Die MLPD hat diesen Kampf aktiv unterstützt. MLPD-Mitglieder waren aktive Träger des Streiks. Zum 8. März schickte die MLPD eine Solidaritätserklärung, in der auf den engen Zusammenhang zwischen dem Kampf um mehr Lohn und dem Kampf gegen alle imperialistischen Kriegstreiber verwiesen wurde. Am Rande der Kundgebung am 11. Mai in Gelsenkirchen sprach der Gelsenkirchener Landtagswahlkandidat Stefan Engel. Er überbrachte die Solidarität und forderte die Kolleginnen und Kollegen auf, konsequent den Kampf um ihre Forderungen mit dem aktiven Widerstand gegen die Gefahr eines III. Weltkrieges zu verbinden.
Bei den jetzt anstehenden Beratungen und der Befragung der Mitglieder empfiehlt die MLPD, „Nein zu diesem Vorschlag“ zu sagen und die entfaltete Kampfbereitschaft voll zu nutzen - auch für den Kampf um einen Lohnnachschlag und aktiven Widerstand gegen die Weltkriegsvorbereitung. Dies diskutieren zur Zeit Kolleginnen und Kollegen in vielen Betrieben.

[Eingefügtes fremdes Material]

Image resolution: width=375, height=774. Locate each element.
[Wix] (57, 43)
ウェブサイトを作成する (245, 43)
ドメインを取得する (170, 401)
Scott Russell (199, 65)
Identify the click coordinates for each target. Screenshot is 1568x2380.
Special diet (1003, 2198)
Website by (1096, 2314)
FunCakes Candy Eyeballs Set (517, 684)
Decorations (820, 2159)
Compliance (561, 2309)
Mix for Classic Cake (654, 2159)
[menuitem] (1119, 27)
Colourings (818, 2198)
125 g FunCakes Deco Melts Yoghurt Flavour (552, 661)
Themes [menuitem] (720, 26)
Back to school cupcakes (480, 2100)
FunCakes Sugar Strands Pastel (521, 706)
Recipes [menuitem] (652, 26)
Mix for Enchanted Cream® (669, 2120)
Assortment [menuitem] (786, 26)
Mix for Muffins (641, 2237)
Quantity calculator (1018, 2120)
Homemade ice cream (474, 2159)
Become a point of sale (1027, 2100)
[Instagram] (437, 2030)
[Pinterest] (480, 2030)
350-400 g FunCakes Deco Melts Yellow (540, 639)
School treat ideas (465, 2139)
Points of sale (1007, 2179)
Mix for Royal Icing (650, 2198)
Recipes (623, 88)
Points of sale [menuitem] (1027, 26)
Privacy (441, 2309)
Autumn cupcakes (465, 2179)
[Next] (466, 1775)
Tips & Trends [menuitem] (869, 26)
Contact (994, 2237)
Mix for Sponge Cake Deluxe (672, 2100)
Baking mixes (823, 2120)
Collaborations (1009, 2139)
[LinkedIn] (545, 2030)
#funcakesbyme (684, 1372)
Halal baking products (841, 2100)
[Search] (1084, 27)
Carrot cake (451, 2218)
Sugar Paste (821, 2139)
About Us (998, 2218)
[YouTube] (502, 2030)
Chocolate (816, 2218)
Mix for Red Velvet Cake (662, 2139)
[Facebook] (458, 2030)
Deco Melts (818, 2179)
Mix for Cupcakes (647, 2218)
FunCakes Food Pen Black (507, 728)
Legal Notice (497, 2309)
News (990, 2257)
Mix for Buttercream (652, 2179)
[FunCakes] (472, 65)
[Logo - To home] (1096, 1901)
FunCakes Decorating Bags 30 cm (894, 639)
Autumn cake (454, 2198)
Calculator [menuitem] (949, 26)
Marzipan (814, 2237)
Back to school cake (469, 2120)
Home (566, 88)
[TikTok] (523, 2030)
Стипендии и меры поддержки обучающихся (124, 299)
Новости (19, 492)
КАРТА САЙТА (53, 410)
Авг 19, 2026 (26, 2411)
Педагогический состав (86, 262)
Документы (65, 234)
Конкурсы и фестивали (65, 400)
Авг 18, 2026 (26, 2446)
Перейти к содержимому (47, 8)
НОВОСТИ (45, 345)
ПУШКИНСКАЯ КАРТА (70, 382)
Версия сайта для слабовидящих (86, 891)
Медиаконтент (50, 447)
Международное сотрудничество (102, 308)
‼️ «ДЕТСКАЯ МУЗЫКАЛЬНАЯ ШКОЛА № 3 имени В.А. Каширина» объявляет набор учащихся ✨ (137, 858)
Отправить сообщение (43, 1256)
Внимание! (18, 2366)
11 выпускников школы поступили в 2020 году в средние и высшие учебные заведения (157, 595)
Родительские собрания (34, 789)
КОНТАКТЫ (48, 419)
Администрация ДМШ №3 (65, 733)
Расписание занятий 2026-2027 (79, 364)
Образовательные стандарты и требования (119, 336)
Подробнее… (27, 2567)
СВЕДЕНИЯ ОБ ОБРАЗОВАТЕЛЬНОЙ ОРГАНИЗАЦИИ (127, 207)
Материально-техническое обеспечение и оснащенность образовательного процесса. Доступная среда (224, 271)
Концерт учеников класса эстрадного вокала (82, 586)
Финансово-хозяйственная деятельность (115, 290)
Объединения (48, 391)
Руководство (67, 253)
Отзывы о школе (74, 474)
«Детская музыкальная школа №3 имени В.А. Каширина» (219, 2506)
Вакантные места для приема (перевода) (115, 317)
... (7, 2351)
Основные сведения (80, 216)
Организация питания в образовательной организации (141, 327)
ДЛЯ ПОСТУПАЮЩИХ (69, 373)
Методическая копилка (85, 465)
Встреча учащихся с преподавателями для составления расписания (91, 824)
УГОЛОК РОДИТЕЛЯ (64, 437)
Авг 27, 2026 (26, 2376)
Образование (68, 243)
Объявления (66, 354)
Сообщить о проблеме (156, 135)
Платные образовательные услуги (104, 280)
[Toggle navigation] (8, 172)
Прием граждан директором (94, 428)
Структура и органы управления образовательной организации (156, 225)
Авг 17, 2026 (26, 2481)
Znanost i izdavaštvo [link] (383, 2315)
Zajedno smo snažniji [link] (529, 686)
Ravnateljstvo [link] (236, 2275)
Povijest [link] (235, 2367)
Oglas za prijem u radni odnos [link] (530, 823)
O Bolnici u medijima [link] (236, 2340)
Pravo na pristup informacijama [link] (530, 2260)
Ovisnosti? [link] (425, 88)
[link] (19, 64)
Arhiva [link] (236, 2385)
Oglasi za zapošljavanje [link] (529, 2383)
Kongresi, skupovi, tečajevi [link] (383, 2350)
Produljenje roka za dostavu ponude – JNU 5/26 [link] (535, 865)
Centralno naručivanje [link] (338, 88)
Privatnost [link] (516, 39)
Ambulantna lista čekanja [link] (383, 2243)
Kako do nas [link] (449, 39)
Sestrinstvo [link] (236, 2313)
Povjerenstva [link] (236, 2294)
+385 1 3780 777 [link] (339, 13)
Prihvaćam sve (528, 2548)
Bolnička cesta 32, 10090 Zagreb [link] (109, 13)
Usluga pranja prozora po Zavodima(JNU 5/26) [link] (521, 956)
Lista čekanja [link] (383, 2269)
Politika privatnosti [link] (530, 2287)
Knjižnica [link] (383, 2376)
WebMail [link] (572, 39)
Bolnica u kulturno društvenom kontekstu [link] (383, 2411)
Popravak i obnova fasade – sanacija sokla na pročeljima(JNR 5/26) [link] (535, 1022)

Inzwischen ist die offizielle Inflationsrate in NRW auf über 8 Prozent gestiegen. Das hat dazu geführt, dass das letzte Tarifergebnis mit einer Nullrunde 2020 auf die tabellenwirksame Lohnerhöhung und lächerlichen 1,4 Prozent zum 1. April 2021 und 1,8 Prozent zum 1. April 2022 zu einem massiven Reallohnabbau der Kolleginnen und Kollegen geführt hat. Deshalb ist eine Lohnforderung von 500 Euro Lohnnachschlag notwendig! Dazu muss der Kampf selbständig geführt und mit dem Kampf für ein allseitiges und vollständiges gesetzliches Streikrecht verbunden werden. Die MLPD stellt dazu ihr Know-how zur Verfügung.